→ Activity
Restate all the data exactly, so that each line is the same as before.
((
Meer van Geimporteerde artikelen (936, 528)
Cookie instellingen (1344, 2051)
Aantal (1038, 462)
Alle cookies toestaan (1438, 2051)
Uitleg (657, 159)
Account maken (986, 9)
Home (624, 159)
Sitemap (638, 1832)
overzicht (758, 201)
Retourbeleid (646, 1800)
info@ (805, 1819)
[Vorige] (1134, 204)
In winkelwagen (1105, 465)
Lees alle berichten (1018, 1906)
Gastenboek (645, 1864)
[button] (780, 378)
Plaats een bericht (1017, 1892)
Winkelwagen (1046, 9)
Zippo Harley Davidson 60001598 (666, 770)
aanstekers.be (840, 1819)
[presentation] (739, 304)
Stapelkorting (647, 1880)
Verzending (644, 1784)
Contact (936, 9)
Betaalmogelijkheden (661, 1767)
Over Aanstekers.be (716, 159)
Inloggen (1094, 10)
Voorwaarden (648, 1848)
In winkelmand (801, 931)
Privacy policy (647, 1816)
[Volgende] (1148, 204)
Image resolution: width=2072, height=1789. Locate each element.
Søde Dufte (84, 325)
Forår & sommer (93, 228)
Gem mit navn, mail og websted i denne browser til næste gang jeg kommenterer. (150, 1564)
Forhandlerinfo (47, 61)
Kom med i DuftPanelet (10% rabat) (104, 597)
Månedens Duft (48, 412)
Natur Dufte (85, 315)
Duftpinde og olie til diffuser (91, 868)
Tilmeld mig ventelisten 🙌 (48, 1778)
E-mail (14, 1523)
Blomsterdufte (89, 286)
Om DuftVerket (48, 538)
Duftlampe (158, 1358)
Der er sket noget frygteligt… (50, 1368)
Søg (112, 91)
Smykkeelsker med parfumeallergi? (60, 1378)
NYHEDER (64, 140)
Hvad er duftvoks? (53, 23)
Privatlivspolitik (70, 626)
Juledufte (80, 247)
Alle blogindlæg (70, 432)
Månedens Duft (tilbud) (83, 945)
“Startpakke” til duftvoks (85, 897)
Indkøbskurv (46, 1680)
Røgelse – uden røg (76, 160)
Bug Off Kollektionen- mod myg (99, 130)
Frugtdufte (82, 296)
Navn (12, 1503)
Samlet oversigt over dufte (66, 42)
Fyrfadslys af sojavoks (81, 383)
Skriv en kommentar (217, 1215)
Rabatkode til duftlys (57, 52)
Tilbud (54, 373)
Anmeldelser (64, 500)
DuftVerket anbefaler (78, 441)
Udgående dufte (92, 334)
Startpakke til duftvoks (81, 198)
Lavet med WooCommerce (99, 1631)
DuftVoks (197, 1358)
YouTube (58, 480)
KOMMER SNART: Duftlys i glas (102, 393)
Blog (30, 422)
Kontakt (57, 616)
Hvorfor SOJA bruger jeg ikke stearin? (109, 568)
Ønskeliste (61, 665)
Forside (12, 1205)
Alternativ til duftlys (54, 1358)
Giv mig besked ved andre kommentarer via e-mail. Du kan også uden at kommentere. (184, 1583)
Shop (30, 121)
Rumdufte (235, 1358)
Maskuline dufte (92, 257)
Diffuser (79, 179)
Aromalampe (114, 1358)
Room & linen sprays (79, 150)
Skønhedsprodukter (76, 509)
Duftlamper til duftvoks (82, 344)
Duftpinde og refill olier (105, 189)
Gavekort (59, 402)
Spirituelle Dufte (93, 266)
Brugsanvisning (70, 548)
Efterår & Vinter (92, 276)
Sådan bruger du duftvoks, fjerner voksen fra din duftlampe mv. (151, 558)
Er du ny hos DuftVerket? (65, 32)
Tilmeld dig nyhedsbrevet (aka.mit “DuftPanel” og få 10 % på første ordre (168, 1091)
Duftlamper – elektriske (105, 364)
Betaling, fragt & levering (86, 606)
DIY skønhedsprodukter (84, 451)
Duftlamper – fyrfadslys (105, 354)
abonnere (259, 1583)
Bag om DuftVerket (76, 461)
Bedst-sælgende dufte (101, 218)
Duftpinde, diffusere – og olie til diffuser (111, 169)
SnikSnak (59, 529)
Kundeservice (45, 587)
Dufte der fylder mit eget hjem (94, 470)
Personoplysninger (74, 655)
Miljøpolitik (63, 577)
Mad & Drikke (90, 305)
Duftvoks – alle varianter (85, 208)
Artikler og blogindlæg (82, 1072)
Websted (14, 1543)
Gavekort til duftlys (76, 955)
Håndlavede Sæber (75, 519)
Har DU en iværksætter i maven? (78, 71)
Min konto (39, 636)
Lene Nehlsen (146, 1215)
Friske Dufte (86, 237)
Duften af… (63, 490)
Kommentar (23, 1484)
))
→ Task output
Meer van Geimporteerde artikelen (936, 528)
Cookie instellingen (1344, 2051)
Aantal (1038, 462)
Alle cookies toestaan (1438, 2051)
Uitleg (657, 159)
Account maken (986, 9)
Home (624, 159)
Sitemap (638, 1832)
overzicht (758, 201)
Retourbeleid (646, 1800)
info@ (805, 1819)
[Vorige] (1134, 204)
In winkelwagen (1105, 465)
Lees alle berichten (1018, 1906)
Gastenboek (645, 1864)
[button] (780, 378)
Plaats een bericht (1017, 1892)
Winkelwagen (1046, 9)
Zippo Harley Davidson 60001598 (666, 770)
aanstekers.be (840, 1819)
[presentation] (739, 304)
Stapelkorting (647, 1880)
Verzending (644, 1784)
Contact (936, 9)
Betaalmogelijkheden (661, 1767)
Over Aanstekers.be (716, 159)
Inloggen (1094, 10)
Voorwaarden (648, 1848)
In winkelmand (801, 931)
Privacy policy (647, 1816)
[Volgende] (1148, 204)
Image resolution: width=2072, height=1789. Locate each element.
Søde Dufte (84, 325)
Forår & sommer (93, 228)
Gem mit navn, mail og websted i denne browser til næste gang jeg kommenterer. (150, 1564)
Forhandlerinfo (47, 61)
Kom med i DuftPanelet (10% rabat) (104, 597)
Månedens Duft (48, 412)
Natur Dufte (85, 315)
Duftpinde og olie til diffuser (91, 868)
Tilmeld mig ventelisten 🙌 (48, 1778)
E-mail (14, 1523)
Blomsterdufte (89, 286)
Om DuftVerket (48, 538)
Duftlampe (158, 1358)
Der er sket noget frygteligt… (50, 1368)
Søg (112, 91)
Smykkeelsker med parfumeallergi? (60, 1378)
NYHEDER (64, 140)
Hvad er duftvoks? (53, 23)
Privatlivspolitik (70, 626)
Juledufte (80, 247)
Alle blogindlæg (70, 432)
Månedens Duft (tilbud) (83, 945)
“Startpakke” til duftvoks (85, 897)
Indkøbskurv (46, 1680)
Røgelse – uden røg (76, 160)
Bug Off Kollektionen- mod myg (99, 130)
Frugtdufte (82, 296)
Navn (12, 1503)
Samlet oversigt over dufte (66, 42)
Fyrfadslys af sojavoks (81, 383)
Skriv en kommentar (217, 1215)
Rabatkode til duftlys (57, 52)
Tilbud (54, 373)
Anmeldelser (64, 500)
DuftVerket anbefaler (78, 441)
Udgående dufte (92, 334)
Startpakke til duftvoks (81, 198)
Lavet med WooCommerce (99, 1631)
DuftVoks (197, 1358)
YouTube (58, 480)
KOMMER SNART: Duftlys i glas (102, 393)
Blog (30, 422)
Kontakt (57, 616)
Hvorfor SOJA bruger jeg ikke stearin? (109, 568)
Ønskeliste (61, 665)
Forside (12, 1205)
Alternativ til duftlys (54, 1358)
Giv mig besked ved andre kommentarer via e-mail. Du kan også uden at kommentere. (184, 1583)
Shop (30, 121)
Rumdufte (235, 1358)
Maskuline dufte (92, 257)
Diffuser (79, 179)
Aromalampe (114, 1358)
Room & linen sprays (79, 150)
Skønhedsprodukter (76, 509)
Duftlamper til duftvoks (82, 344)
Duftpinde og refill olier (105, 189)
Gavekort (59, 402)
Spirituelle Dufte (93, 266)
Brugsanvisning (70, 548)
Efterår & Vinter (92, 276)
Sådan bruger du duftvoks, fjerner voksen fra din duftlampe mv. (151, 558)
Er du ny hos DuftVerket? (65, 32)
Tilmeld dig nyhedsbrevet (aka.mit “DuftPanel” og få 10 % på første ordre (168, 1091)
Duftlamper – elektriske (105, 364)
Betaling, fragt & levering (86, 606)
DIY skønhedsprodukter (84, 451)
Duftlamper – fyrfadslys (105, 354)
abonnere (259, 1583)
Bag om DuftVerket (76, 461)
Bedst-sælgende dufte (101, 218)
Duftpinde, diffusere – og olie til diffuser (111, 169)
SnikSnak (59, 529)
Kundeservice (45, 587)
Dufte der fylder mit eget hjem (94, 470)
Personoplysninger (74, 655)
Miljøpolitik (63, 577)
Mad & Drikke (90, 305)
Duftvoks – alle varianter (85, 208)
Artikler og blogindlæg (82, 1072)
Websted (14, 1543)
Gavekort til duftlys (76, 955)
Håndlavede Sæber (75, 519)
Har DU en iværksætter i maven? (78, 71)
Min konto (39, 636)
Lene Nehlsen (146, 1215)
Friske Dufte (86, 237)
Duften af… (63, 490)
Kommentar (23, 1484)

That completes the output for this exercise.